● **PASSAGE GIVEN**:
○ ○ ○ ○

The Italian Village Where Pasta Was Born
We all love a good plate of pasta, but do we really know where our pasta comes from? Well, if you're buying from an Italian brand, it's possible you're getting it from one specific place. Nestled in between the Sorrento peninsula's rolling hills and the cerulean hues of the Mediterranean is a village where, for centuries, the scent of freshly made pasta wafted from workshops onto the streets. Gragnano, a town of under 30,000 inhabitants near Naples — itself the home of pizza — can lay claim to being the "City of Pasta" and the birthplace of industrially produced dried pasta as we know it. The secret, however, was not in the dough, or the sauce — but in the air.
While pasta itself traces an older history, Gragnano is the place where it turned from a local craft into a business, and ultimately a source of identity. For centuries, its mills, wheat, water, daily wind, and humid weather helped make dried pasta sufficiently durable to travel outside of the local region.

○ ○ ○ ○

● **Stored data lines**:
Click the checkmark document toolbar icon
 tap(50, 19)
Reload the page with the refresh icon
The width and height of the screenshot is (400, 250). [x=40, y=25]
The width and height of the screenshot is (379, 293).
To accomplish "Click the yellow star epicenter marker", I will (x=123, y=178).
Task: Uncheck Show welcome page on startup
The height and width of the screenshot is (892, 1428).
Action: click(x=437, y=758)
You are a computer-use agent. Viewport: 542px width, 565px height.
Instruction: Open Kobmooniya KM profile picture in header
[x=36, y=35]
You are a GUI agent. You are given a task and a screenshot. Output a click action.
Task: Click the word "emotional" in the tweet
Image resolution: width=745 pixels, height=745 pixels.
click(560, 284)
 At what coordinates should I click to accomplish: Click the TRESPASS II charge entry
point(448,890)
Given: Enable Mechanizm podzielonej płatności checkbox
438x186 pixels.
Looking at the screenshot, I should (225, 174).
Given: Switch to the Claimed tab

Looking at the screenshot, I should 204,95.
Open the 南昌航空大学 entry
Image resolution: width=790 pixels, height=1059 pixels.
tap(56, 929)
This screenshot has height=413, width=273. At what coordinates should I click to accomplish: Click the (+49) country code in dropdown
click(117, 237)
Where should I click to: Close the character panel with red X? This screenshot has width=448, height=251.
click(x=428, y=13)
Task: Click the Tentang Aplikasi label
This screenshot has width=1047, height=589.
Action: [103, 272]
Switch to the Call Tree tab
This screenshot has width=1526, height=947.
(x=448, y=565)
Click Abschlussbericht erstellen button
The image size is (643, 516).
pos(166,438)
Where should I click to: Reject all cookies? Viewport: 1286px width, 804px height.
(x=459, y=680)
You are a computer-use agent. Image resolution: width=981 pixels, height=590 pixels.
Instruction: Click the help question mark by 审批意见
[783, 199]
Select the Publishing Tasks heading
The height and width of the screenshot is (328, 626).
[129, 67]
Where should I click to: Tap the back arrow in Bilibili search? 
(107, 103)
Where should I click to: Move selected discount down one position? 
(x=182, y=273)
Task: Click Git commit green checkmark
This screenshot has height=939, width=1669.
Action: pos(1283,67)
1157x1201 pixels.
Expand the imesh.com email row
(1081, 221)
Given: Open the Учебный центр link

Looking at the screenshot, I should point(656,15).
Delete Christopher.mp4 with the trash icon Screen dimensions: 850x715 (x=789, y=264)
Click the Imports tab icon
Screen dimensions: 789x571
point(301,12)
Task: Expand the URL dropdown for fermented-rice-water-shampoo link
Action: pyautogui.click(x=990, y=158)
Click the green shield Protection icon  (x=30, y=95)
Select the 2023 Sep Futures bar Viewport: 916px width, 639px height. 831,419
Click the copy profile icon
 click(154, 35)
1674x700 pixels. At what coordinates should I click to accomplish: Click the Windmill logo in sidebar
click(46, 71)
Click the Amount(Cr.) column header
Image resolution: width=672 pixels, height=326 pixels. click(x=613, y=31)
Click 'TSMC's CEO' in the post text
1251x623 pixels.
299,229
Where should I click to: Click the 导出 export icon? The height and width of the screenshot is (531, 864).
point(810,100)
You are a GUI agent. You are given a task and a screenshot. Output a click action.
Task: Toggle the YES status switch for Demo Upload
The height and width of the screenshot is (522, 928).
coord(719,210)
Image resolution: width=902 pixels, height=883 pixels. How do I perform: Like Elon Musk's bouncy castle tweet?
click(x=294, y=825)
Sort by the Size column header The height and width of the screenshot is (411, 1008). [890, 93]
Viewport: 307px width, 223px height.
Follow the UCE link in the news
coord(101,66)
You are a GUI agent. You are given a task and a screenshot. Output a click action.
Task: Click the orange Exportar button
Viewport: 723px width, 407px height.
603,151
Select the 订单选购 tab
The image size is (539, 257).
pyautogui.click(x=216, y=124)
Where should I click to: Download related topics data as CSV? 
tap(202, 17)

○ ○ ○ ○

● **PROBLEM TO WORK ON**: From the passage on Gragnano, write out the part that begins at the words "While pasta itself" and stops after "the local region.". You won't need these lines.

● **EXERCISE SOLUTION**:
While pasta itself traces an older history, Gragnano is the place where it turned from a local craft into a business, and ultimately a source of identity. For centuries, its mills, wheat, water, daily wind, and humid weather helped make dried pasta sufficiently durable to travel outside of the local region.